No cabe hablar de traiciones, sino mas bien de acuerdos políticos de la época que eran necesarios para el crecimiento y el desarrollo de una nación de carácter federal, mas allá de los pormenores del tiempo y dejando de lado intereses personales. De hecho, siguiendo la lectura de la carta que Artigas le manda a Ramirez, uno lee que los intereses que evoca Artigas en la misiva son personalistas y los augurios que emanaba sobre lo que iba a suceder no se cumplieron. A saber dice en una parte
"si yo permitiese que vuestra señoría y aquella infame facción de legistas entregaran al enemigo la costa entrerriana. (Carta de Artigas a Ramírez, de abril de 1820, Editorial Marcha, Montevideo, pág. 185-186; en Norberto Galasso, Artigas y las masas populares en la Revolución, Cuadernos para la otra historia, 2000, Centro Cultural “Enrique Santos Discépolo”)


Como es sabido, los portugueses jamas incursionaron en nuestra provincia y el retroceso en el desarrollo de nuestra provincia tienen mas que ver con acciones a posterior del asesinato de Ramírez.
Artigas derrotado  pudo aprovechar el ofrecimiento de amnistía con que lo beneficiaban las autoridades portuguesas por esos días, siempre que admitiera confinarse en Río de Janeiro.
Tampoco aceptó el ofrecimiento del cónsul norteamericano en Montevideo para trasladarse a Estados Unidos.

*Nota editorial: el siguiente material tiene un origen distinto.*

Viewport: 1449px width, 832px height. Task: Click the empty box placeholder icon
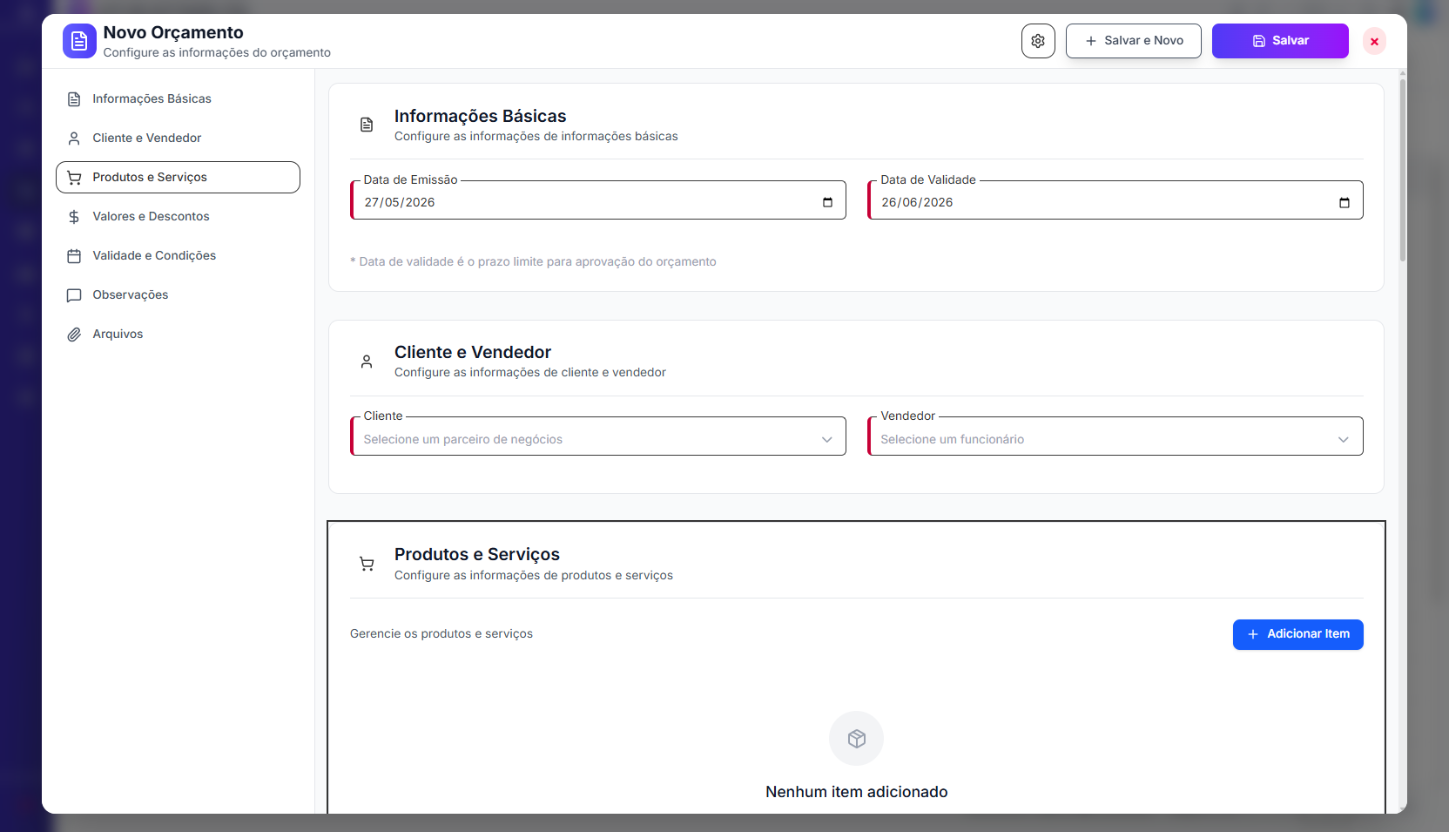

 Prefiere internarse en el Paraguay y le escribe al Dr. Francia, solicitándole asilo.
Escribe Artigas:
…desengañado de las defecciones, traiciones e ingratitudes de que he sido objeto y víctima, me retiro de la vida pública en obsequio a los principios republicanos que la América entera reclama y que de ella había sido sostenedor desde el principio, pugnando por la libertad que había de asegurarle la independencia…” solicitando a su vez que se le concediera asilo en el Paraguay y que, en caso de serle negado “ se iría a vivir a los bosques”.